Last week, I decided to give myself a small night out. After work, I wandered down to the East Village to make the unhealthy life choice of Pommes Frites for dinner (dill lemon mayo, yes please). To walk off a bit of the regret, I made my way up to The Strand, fully intending to buy one cheap book and then maybe have a cup of tea nearby. Such a goal was lofty but ill-founded. Rarely do I escape that bookstore with a single volume. Usually I enter with a battle plan: check out the new releases, wander down the middle of the store to browse their selected volumes, then hook left to fiction to see what’s on offer. Sometimes authors’ names come to mind–do they have any Irvine Welsh I haven’t read yet?–but more often than not I will become drunk on cover art and stupidly low prices. I had two books already when I thought I might look for Joe Hill. The store was crowded, as usual, so I decided to work my way around the pack by looping around poetry. Once there though, I had to have a peek. Look for my favorites.

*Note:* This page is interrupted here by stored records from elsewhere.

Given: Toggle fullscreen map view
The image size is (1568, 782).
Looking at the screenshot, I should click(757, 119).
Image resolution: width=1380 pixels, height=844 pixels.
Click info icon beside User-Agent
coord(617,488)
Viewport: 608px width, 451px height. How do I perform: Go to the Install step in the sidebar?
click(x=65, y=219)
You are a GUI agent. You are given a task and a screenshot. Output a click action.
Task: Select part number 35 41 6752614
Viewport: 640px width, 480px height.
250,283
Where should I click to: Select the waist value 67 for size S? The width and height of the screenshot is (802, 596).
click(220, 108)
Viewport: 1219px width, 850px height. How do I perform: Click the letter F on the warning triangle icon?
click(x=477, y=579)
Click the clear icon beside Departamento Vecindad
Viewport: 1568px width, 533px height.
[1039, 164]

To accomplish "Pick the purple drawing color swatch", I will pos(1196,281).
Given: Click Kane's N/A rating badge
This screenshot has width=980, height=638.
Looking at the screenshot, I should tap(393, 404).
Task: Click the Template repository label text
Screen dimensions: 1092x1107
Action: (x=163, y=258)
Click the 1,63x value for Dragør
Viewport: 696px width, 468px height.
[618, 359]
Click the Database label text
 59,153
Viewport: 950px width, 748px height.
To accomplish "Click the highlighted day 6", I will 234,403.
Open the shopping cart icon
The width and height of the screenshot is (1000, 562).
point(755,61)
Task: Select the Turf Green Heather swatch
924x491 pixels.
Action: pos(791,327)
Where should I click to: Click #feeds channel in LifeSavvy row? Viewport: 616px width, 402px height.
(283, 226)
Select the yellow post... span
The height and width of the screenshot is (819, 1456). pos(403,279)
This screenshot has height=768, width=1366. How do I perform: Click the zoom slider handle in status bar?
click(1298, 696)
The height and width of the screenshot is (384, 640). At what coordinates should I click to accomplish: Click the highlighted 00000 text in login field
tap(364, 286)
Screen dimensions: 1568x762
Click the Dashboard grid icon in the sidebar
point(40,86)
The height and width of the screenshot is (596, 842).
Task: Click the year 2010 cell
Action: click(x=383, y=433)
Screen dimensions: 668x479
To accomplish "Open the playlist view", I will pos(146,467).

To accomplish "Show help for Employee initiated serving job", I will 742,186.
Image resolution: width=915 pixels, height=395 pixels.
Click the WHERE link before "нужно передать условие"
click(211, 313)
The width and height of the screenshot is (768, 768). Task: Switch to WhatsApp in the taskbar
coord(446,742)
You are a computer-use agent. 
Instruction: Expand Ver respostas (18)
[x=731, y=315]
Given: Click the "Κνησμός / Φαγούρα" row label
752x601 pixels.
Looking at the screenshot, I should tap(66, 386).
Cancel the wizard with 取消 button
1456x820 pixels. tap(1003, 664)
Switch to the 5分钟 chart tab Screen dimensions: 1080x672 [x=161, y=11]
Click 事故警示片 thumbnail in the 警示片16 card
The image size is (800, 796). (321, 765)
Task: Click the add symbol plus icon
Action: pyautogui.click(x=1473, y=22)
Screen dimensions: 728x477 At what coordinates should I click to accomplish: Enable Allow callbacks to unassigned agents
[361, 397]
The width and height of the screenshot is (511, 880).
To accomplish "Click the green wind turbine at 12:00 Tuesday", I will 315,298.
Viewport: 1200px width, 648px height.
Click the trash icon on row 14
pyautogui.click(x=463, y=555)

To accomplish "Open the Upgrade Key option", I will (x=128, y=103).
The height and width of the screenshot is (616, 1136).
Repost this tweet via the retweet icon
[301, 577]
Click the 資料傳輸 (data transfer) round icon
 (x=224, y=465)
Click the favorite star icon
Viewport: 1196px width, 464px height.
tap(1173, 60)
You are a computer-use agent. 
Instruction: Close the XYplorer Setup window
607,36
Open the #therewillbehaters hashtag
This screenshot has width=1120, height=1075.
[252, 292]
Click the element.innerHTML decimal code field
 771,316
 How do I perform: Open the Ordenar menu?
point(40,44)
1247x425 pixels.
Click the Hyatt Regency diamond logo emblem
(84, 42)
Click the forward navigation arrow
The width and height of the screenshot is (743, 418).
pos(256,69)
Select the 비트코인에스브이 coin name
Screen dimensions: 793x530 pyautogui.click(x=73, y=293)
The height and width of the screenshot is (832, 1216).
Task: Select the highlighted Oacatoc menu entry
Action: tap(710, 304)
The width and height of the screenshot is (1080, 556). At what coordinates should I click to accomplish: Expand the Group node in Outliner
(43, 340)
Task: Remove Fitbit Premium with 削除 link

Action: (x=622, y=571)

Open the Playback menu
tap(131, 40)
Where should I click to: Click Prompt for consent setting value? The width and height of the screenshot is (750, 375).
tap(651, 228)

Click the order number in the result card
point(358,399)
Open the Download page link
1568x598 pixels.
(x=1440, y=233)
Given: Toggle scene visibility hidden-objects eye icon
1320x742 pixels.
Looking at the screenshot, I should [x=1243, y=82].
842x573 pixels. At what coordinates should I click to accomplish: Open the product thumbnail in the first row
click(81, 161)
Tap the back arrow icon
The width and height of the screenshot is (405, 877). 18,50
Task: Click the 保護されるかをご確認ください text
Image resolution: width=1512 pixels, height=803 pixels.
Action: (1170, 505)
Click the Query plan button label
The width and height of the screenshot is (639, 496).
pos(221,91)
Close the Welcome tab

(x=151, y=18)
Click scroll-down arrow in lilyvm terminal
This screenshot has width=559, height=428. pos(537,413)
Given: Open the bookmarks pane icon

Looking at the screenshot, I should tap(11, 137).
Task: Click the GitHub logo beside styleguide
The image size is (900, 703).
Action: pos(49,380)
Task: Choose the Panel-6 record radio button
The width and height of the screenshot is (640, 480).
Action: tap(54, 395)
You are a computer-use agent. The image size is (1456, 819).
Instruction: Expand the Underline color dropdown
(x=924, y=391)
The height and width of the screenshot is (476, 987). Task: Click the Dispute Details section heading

The volume of Poems, 1965-1975 I encountered was nowhere near pristine. The paperback’s cover had been worn with use and contact, the off-white surrendering to color through time alone. For some reason I love knowing that I am holding a book older than I am, no matter how far back the words inside were written. Most of the poems I had read before, and I am the proud owner of a copy of Death of a Naturalist, even if mine is a tragically recent edition. Of course, the sticker on the book said $5.95, so onto my stack it went. Straight to the train I went, and though I tried to start reading a novel on the way home, but I switched to Heaney instead. I never did get that tea.
West Virginia has strong Celtic heritage on the whole, so Irish art often feels like home to me. Seamus Heaney was a writer of simplistic beauty, who took the tiniest details and made entire scenes from the drama of merely existing. His words were like the scent of air just before a storm, fresh and ripe with promise. I’d never call myself a poet, but I’ll take the term writer. For me, the poem that cuts the deepest is “Digging.” My grandfather grew his own garden, and somehow memories of him are inextricably linked to these words for me. Maybe that’s why the poet’s death has remained on my mind today. Whatever the reason, please introduce yourself to his lovely words, beginning with “Digging” now:
Between my finger and my thumb
The squat pen rests; snug as a gun.
Under my window, a clean rasping sound
When the spade sinks into gravelly ground:
My father, digging. I look down
Till his straining rump among the flowerbeds
Bends low, comes up twenty years away
Stooping in rhythm through potato drills
Where he was digging.
The coarse boot nestled on the lug, the shaft
Against the inside knee was levered firmly.
He rooted out tall tops, buried the bright edge deep
To scatter new potatoes that we picked,
Loving their cool hardness in our hands.
By God, the old man could handle a spade.
Just like his old man.
My grandfather cut more turf in a day
Than any other man on Toner’s bog.
Once I carried him milk in a bottle
Corked sloppily with paper. He straightened up
To drink it, then fell to right away
Nicking and slicing neatly, heaving sods
Over his shoulder, going down and down
For the good turf. Digging.
The cold smell of potato mould, the squelch and slap
Of soggy peat, the curt cuts of an edge
Through living roots awaken in my head.
But I’ve no spade to follow men like them.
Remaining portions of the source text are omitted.